### Instructions for the task
Number each line in the stretch of entries from the line containing "Where should I click to: Toggle" through the line containing "Action: [256, 59]", and list them in order, leaving out any blank lines.

### Task inputs
____

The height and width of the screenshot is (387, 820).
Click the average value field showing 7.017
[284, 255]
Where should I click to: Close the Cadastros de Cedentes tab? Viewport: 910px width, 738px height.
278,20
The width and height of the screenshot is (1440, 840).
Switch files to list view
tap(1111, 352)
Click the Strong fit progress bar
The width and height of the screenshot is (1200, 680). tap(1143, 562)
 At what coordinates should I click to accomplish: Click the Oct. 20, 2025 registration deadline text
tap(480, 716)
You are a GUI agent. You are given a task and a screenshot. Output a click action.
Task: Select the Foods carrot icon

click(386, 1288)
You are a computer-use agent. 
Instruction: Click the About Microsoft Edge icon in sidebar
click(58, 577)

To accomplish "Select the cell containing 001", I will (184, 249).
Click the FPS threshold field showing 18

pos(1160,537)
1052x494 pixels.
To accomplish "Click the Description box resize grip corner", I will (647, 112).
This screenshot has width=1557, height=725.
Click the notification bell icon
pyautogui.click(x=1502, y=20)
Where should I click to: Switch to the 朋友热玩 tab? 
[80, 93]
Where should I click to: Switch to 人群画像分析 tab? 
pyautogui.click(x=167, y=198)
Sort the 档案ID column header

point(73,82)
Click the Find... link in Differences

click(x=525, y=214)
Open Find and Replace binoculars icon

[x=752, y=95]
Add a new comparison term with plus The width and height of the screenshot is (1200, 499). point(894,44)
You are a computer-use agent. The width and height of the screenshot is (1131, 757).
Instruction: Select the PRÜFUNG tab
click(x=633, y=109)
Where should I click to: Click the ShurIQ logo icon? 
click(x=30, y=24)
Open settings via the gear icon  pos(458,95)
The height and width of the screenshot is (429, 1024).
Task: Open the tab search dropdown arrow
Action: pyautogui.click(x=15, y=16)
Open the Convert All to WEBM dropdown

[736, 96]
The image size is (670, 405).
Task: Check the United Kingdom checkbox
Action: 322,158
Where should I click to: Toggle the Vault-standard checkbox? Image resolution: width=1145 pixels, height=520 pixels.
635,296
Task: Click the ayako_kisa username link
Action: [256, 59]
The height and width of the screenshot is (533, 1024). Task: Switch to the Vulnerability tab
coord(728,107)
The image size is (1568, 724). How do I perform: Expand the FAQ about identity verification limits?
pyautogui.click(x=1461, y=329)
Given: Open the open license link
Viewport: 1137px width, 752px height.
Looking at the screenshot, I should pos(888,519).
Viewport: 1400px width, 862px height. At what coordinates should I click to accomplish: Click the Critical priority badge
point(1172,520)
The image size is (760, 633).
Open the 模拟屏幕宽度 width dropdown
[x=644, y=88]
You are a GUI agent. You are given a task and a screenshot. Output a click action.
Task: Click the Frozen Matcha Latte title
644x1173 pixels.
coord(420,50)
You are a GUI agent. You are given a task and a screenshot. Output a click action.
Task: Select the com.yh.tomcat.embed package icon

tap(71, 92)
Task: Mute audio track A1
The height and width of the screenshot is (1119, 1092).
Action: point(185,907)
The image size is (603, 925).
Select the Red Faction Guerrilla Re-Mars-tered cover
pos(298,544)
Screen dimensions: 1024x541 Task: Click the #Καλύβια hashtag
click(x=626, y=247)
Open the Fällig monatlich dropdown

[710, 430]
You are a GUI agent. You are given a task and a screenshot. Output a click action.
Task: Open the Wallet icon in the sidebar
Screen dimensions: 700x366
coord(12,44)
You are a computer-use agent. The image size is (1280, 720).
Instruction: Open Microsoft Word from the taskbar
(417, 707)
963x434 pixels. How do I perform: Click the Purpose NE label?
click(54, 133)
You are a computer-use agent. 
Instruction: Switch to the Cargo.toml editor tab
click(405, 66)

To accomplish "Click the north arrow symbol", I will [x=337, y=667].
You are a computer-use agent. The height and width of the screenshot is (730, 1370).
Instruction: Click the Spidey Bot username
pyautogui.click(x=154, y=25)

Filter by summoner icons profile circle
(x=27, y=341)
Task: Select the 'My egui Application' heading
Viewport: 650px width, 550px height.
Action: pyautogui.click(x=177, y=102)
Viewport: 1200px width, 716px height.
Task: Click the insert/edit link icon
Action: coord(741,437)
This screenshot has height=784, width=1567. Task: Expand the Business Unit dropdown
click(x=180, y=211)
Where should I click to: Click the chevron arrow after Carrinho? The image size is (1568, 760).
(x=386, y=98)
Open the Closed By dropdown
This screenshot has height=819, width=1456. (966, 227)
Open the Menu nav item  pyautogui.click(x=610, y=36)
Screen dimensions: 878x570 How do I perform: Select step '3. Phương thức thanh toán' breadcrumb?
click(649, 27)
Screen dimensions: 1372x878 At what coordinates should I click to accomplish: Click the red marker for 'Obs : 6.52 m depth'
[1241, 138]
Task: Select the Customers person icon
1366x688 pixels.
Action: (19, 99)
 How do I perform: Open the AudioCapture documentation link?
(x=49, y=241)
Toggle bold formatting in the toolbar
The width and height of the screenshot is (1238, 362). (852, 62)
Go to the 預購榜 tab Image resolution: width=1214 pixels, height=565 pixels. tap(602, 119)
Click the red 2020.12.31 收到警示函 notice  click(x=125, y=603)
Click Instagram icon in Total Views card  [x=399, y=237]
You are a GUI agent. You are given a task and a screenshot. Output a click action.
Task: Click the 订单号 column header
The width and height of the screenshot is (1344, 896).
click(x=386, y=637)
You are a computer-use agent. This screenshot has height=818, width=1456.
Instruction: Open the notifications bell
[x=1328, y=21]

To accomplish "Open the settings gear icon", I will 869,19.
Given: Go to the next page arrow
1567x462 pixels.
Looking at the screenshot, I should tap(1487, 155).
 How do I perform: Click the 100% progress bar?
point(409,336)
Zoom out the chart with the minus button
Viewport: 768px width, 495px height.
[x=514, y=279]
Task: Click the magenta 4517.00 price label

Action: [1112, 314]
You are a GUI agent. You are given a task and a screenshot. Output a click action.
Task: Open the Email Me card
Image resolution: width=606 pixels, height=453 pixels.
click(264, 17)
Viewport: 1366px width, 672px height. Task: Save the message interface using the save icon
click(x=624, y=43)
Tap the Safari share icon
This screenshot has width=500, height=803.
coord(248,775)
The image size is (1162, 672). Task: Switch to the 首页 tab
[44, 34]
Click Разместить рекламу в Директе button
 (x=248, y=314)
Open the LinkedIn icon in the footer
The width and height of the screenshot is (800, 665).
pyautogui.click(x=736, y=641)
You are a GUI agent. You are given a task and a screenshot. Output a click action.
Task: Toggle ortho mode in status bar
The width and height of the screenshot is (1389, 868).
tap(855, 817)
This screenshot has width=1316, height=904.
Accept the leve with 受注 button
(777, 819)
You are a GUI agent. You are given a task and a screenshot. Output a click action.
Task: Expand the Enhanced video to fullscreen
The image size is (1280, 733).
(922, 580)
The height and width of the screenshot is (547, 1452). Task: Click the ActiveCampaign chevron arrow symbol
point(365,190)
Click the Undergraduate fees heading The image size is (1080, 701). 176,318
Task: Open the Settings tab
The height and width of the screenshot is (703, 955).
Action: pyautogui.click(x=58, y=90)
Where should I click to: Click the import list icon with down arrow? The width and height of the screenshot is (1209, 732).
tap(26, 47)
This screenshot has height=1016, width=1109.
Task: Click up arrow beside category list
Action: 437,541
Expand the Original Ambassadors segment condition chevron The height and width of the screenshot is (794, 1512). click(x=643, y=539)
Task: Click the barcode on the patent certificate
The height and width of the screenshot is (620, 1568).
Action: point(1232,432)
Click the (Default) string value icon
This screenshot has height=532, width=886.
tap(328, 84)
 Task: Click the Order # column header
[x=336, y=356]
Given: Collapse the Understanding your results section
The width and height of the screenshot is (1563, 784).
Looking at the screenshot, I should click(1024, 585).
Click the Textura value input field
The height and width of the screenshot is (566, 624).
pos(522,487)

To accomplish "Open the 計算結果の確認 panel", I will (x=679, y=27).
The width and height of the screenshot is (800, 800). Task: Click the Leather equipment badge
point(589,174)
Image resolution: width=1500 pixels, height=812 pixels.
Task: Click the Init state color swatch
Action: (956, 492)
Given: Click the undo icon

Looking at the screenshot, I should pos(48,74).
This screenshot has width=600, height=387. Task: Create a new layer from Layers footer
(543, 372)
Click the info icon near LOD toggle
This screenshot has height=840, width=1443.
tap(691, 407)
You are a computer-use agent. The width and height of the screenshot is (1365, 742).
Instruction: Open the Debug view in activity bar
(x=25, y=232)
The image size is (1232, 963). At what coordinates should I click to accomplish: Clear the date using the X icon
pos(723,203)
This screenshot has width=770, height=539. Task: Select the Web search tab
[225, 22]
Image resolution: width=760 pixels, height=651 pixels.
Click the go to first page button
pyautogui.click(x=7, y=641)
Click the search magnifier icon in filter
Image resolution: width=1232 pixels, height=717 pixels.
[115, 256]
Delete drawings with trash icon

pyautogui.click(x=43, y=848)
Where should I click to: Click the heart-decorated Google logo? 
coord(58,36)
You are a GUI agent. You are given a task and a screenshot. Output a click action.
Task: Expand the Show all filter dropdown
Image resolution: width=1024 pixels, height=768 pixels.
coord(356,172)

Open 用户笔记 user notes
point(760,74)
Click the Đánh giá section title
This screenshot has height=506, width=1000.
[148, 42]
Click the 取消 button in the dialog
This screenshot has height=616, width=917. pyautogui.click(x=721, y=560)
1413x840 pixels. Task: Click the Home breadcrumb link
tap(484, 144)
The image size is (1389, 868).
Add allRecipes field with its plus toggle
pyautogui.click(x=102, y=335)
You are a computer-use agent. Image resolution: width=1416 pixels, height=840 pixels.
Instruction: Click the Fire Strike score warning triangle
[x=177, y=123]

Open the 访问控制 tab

____

### Task result
1. Where should I click to: Toggle the Vault-standard checkbox? Image resolution: width=1145 pixels, height=520 pixels.
2. 635,296
3. Task: Click the ayako_kisa username link
4. Action: [256, 59]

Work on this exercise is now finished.